▶ [EXTRACTED MATERIAL]
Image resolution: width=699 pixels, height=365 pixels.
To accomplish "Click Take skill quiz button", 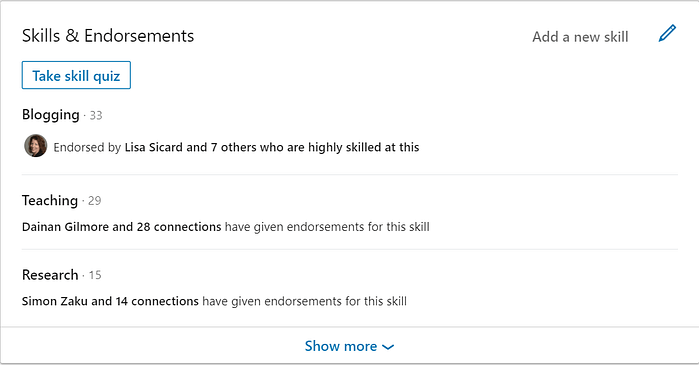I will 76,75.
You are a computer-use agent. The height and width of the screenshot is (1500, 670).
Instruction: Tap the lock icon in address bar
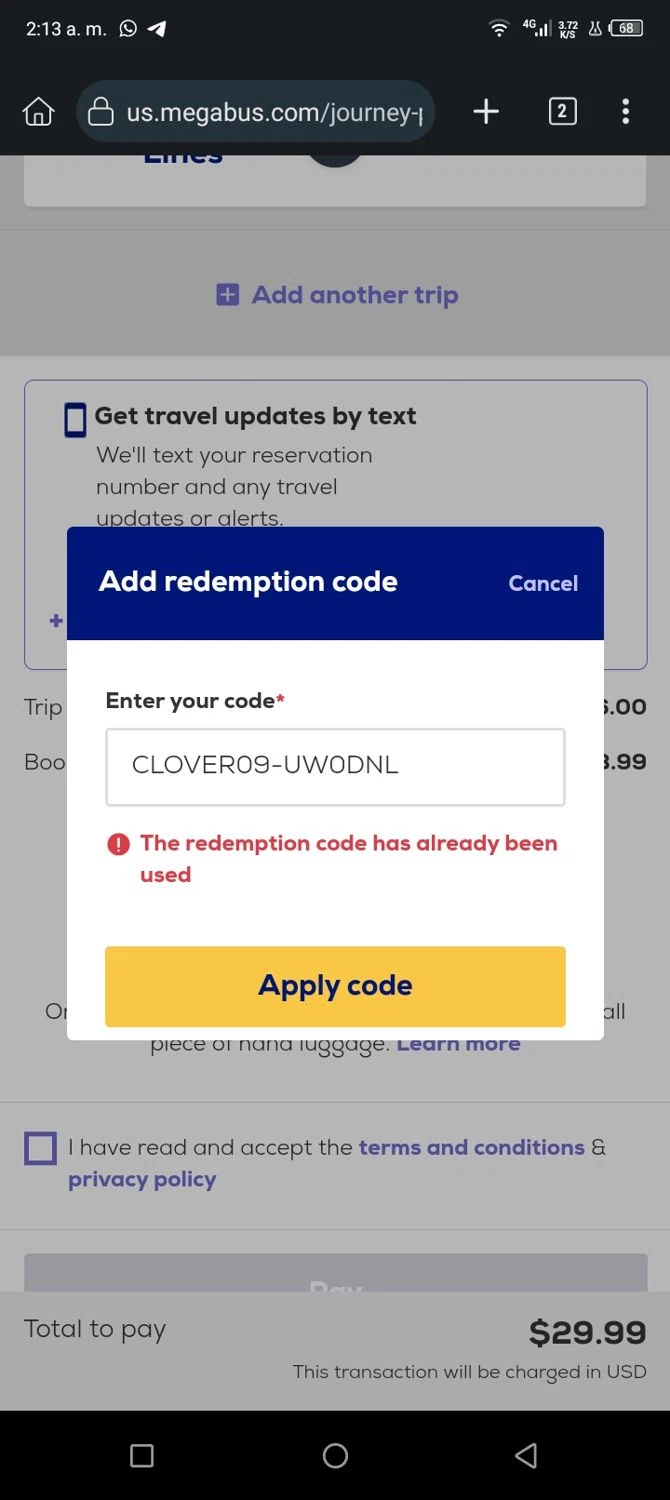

--

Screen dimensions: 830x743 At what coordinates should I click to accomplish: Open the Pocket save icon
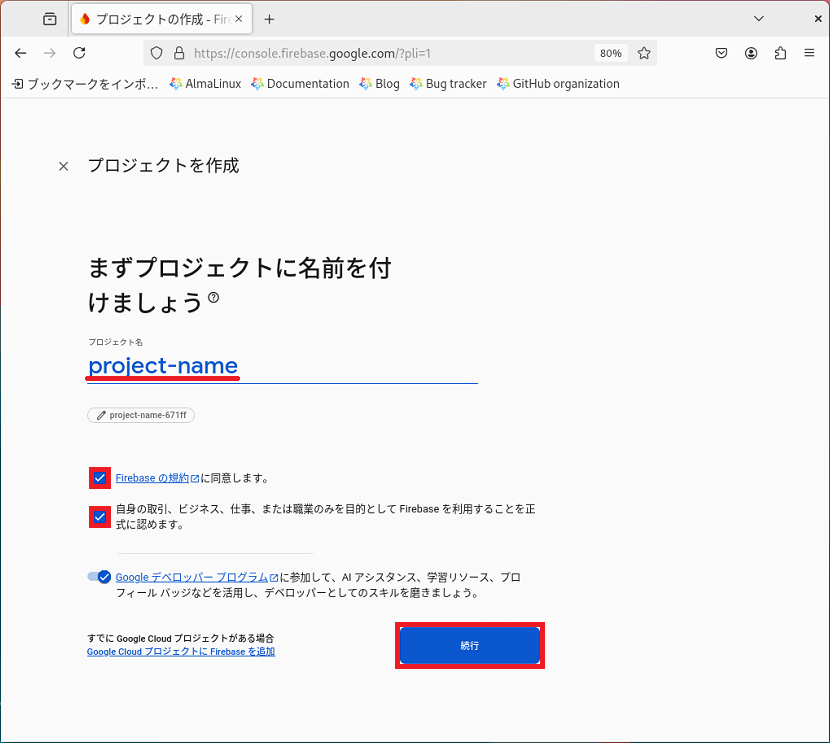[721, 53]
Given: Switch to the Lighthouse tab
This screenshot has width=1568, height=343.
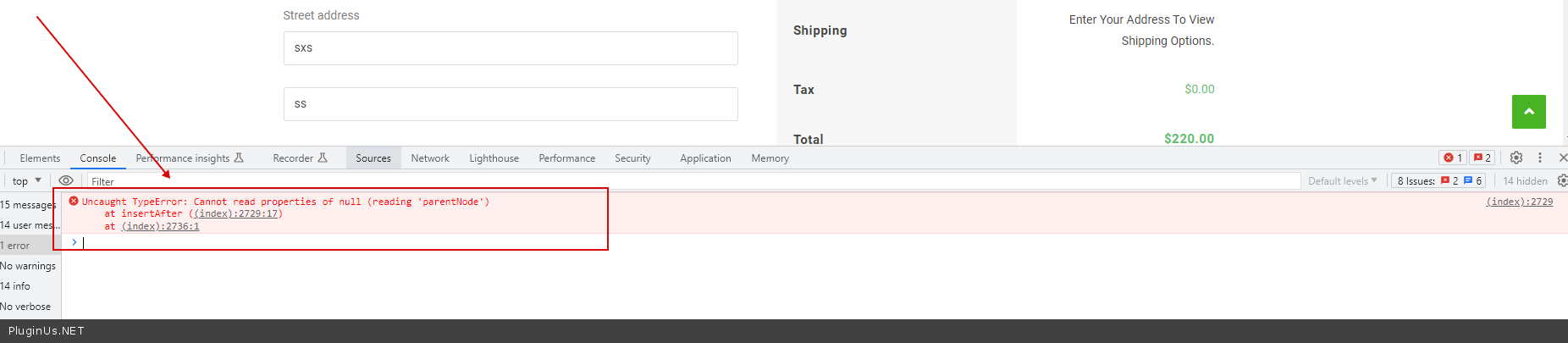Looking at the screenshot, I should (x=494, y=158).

▶ [PROBLEM TO WORK ON] Write out exactly the lines above between the line with "You are a computer-use" and the line with "Instruction: Tap the lock icon in address bar", inclusive, and nothing beyond them.

▶ [RESPONSE BELOW]
You are a computer-use agent. The height and width of the screenshot is (1500, 670).
Instruction: Tap the lock icon in address bar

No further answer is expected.